- **To be done**
In the part of the listing that opens with the line containing "You are a computer-use" and closes with the line containing "tap(788, 388)", rename "computer-use agent" to "screen-control agent" and reproduce only those lines with nothing else altered. Leave the pictures out.

- **Stored data**
══════════

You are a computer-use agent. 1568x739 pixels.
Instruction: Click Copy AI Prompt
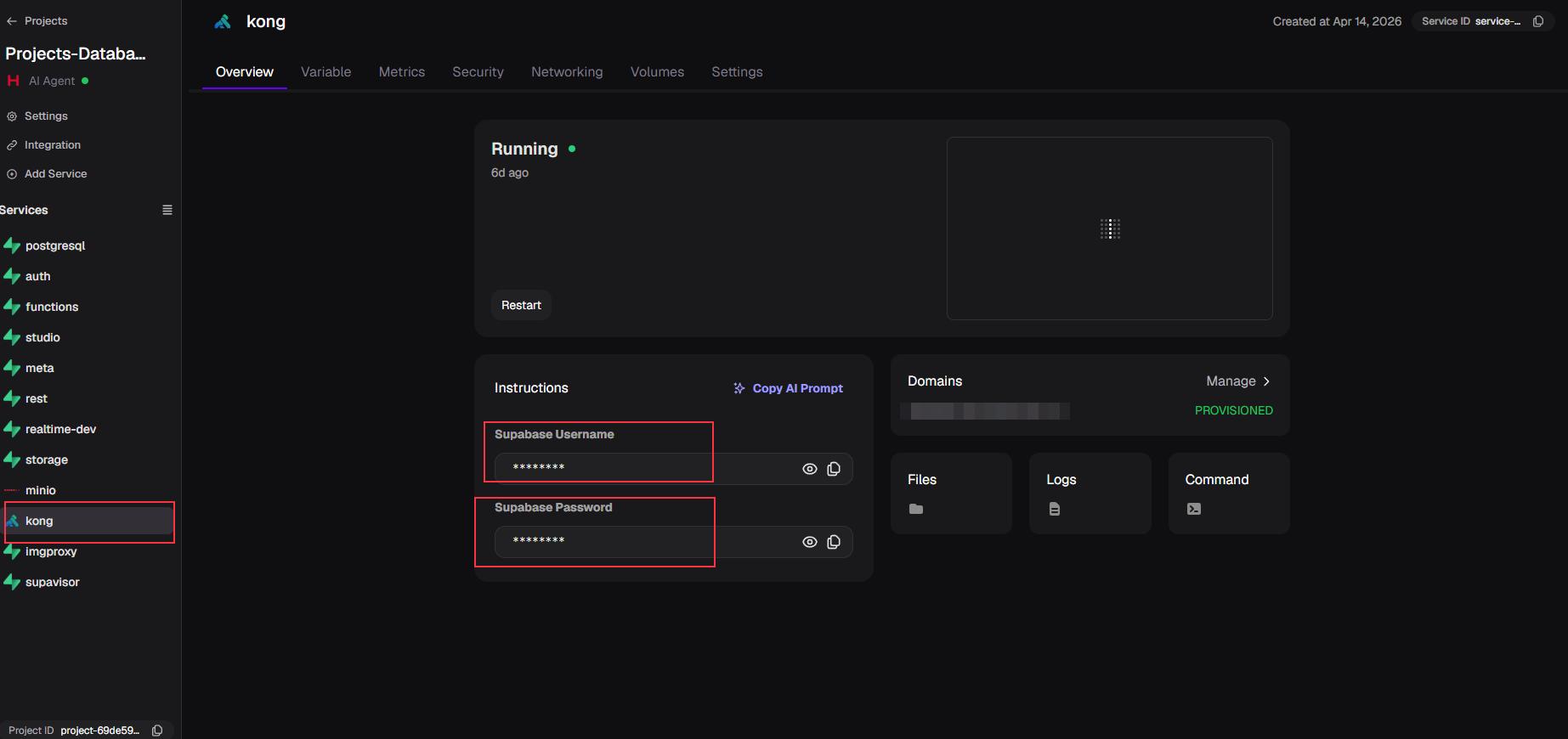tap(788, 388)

══════════

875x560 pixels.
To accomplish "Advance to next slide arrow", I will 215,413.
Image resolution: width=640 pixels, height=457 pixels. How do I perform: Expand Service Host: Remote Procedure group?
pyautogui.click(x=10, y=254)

══════════

- **Response to this task**
You are a screen-control agent. 1568x739 pixels.
Instruction: Click Copy AI Prompt
tap(788, 388)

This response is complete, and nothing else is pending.